> **Data provided**

━━━━━━━━━━━━━━━━

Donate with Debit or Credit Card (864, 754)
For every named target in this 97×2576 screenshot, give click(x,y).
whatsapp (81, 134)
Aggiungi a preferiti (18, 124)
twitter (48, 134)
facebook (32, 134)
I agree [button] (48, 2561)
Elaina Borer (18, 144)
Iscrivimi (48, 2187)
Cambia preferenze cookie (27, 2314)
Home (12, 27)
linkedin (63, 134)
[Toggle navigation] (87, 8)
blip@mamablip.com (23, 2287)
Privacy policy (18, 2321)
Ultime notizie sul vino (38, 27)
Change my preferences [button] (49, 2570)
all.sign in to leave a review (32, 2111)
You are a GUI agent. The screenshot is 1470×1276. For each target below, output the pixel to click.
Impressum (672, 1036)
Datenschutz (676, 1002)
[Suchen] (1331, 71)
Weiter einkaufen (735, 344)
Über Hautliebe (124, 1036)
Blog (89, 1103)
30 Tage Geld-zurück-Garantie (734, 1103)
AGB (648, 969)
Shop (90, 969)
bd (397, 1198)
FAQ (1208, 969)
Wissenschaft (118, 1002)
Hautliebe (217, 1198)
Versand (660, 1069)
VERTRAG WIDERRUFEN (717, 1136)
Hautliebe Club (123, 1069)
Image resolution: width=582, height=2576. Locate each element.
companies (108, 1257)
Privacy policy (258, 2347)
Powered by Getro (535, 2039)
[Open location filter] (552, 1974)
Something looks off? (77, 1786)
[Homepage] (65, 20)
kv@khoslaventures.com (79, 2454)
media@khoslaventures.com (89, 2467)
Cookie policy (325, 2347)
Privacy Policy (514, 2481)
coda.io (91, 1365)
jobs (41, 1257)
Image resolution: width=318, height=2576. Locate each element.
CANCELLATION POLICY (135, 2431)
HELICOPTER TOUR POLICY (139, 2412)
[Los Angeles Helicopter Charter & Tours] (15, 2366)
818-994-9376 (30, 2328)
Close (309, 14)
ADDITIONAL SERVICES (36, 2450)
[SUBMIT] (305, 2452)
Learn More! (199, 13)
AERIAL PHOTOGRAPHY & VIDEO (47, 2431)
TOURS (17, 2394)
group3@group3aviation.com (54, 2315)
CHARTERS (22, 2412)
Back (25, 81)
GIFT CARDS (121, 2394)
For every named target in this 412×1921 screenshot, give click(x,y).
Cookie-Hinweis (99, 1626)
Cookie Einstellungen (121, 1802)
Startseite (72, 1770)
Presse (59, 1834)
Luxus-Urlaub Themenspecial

━━━━━━━━━━━━━━━━

> **Instructions to follow**
The required output is the exact sequence of lines from the one containing "kv@khoslaventures.com (79, 2454)" through the end of the listing, both endpoints included.

> **Response for this exercise**
kv@khoslaventures.com (79, 2454)
media@khoslaventures.com (89, 2467)
Cookie policy (325, 2347)
Privacy Policy (514, 2481)
coda.io (91, 1365)
jobs (41, 1257)
Image resolution: width=318, height=2576. Locate each element.
CANCELLATION POLICY (135, 2431)
HELICOPTER TOUR POLICY (139, 2412)
[Los Angeles Helicopter Charter & Tours] (15, 2366)
818-994-9376 (30, 2328)
Close (309, 14)
ADDITIONAL SERVICES (36, 2450)
[SUBMIT] (305, 2452)
Learn More! (199, 13)
AERIAL PHOTOGRAPHY & VIDEO (47, 2431)
TOURS (17, 2394)
group3@group3aviation.com (54, 2315)
CHARTERS (22, 2412)
Back (25, 81)
GIFT CARDS (121, 2394)
For every named target in this 412×1921 screenshot, give click(x,y).
Cookie-Hinweis (99, 1626)
Cookie Einstellungen (121, 1802)
Startseite (72, 1770)
Presse (59, 1834)
Luxus-Urlaub Themenspecial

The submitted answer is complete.